The visa applicants applied for the visas on 16 August 2022. At the time the visa applications were lodged, Class FA contained one subclass, Subclass 600 (Visitor), with a number of different streams. In this case the applicants applied for the visas seeking to satisfy the primary criteria in the Sponsored Family stream.
The criteria for a Subclass 600 visa are set out in Part 600 of Schedule 2 to the Migration Regulations 1994 (the Regulations). Relevantly to this case, they include cl.600.211, which requires the visa applicant to satisfy the Minister that the visa applicant genuinely intends to stay temporarily in Australia for the purpose for which the visa is granted.
The review applicant (and a witness, the review applicant’s brother) appeared before the Tribunal on 15 December 2023 to give evidence and present arguments. The Tribunal hearing was conducted with the assistance of an interpreter in the Arabic and English languages.
For the following reasons, the Tribunal has concluded that the matter should be remitted for reconsideration.
CONSIDERATION OF CLAIMS AND EVIDENCE
The issue in this case is whether cl.600.211 is met, which requires the Tribunal to be satisfied that the visa applicants genuinely intend to stay temporarily in Australia for the purpose for which the visas are granted, having regard to whether the applicants have complied substantially with the conditions to which the last substantive visas, or any subsequent bridging visas, held by the visa applicants were subject; whether the visa applicants intend to comply with the conditions to which the Subclass 600 visas would be subject; and any other relevant matter.
In the present case, the visa applicants seek the visas for the purposes of visiting the review applicant (the visa applicants are the parents of the review applicant) and his family, including his wife and two children.
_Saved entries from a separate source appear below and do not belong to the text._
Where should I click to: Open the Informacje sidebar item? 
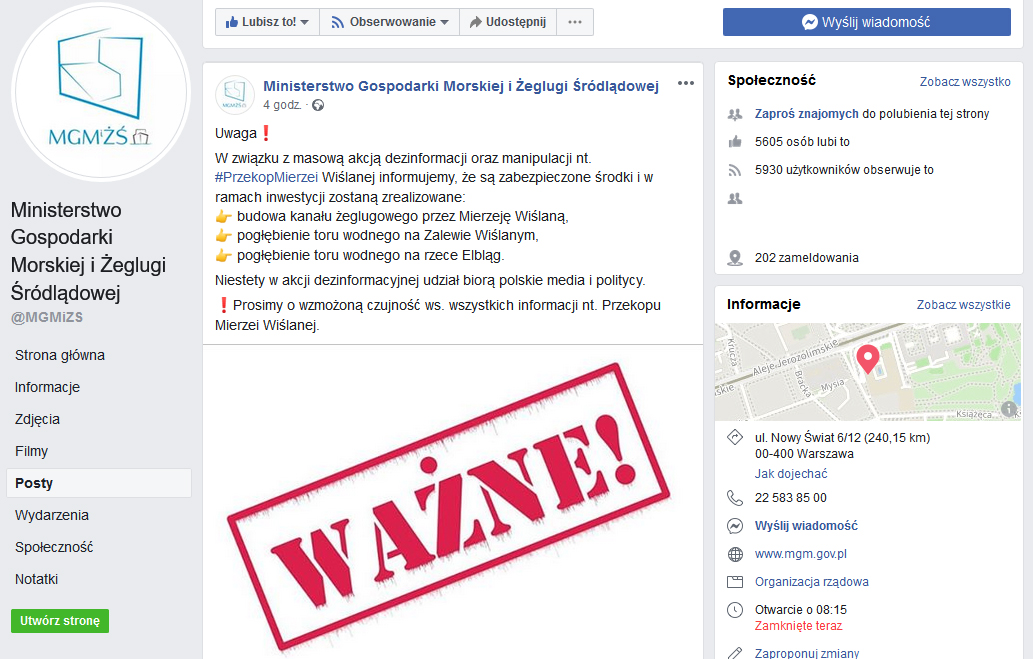47,387
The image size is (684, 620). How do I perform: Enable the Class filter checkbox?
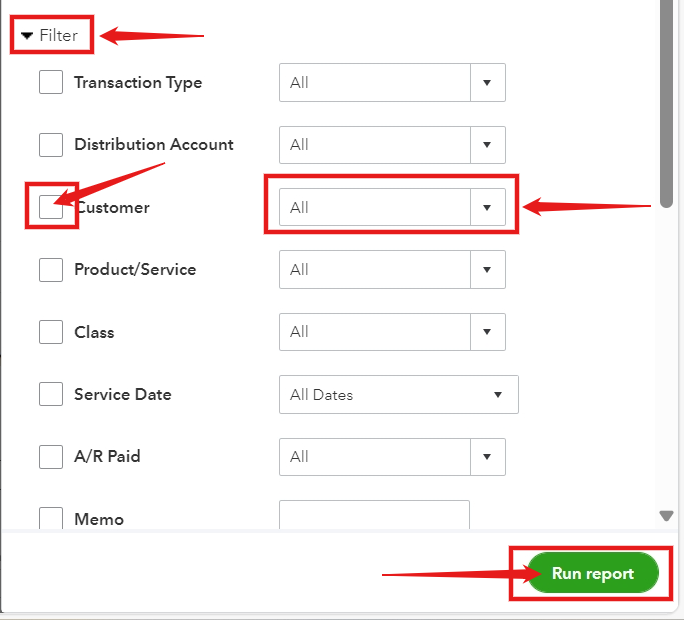pos(51,332)

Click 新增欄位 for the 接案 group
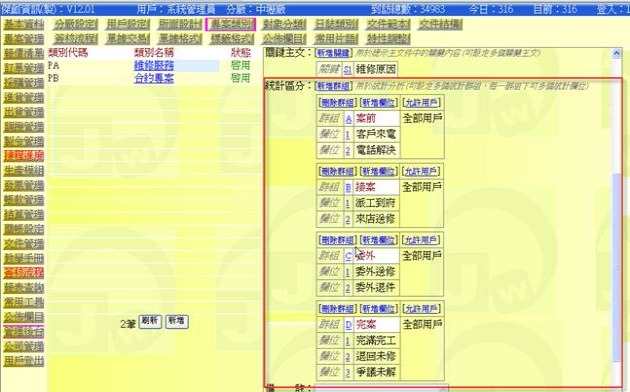[x=378, y=172]
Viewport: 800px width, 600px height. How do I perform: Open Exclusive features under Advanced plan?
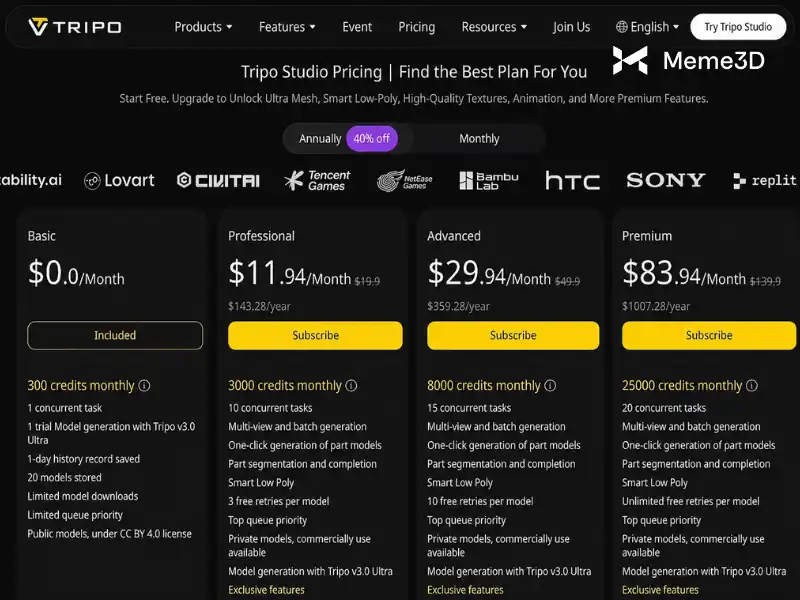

This is a purpose for which a visa in the Sponsored Family stream may be granted: cl.600.231.
In assessing the issues, the Tribunal has had regard to all documents on the Department’s files and the Tribunal’s file as well as the oral evidence given at the hearing.
In considering whether the visa applicants genuinely intend to stay temporarily in Australia for this purpose, the Tribunal must consider whether they have complied substantially with the conditions of the last substantive visas held, or any subsequent bridging visa (cl.600.211(a)).
The review applicant gave oral evidence that both review applicants had both previously visited Australia in 2014. I note that the delegate’s decision record does not raise any issues relating to previous visa non-compliance by the visa applicants. The evidence before the Tribunal is that the visa applicants did comply with the conditions attached to their visas, including departing Australia before the visas ceased. The Tribunal accepts this and gives strong weight to the visa applicants’ previous travel history to Australia and their compliance with immigration conditions.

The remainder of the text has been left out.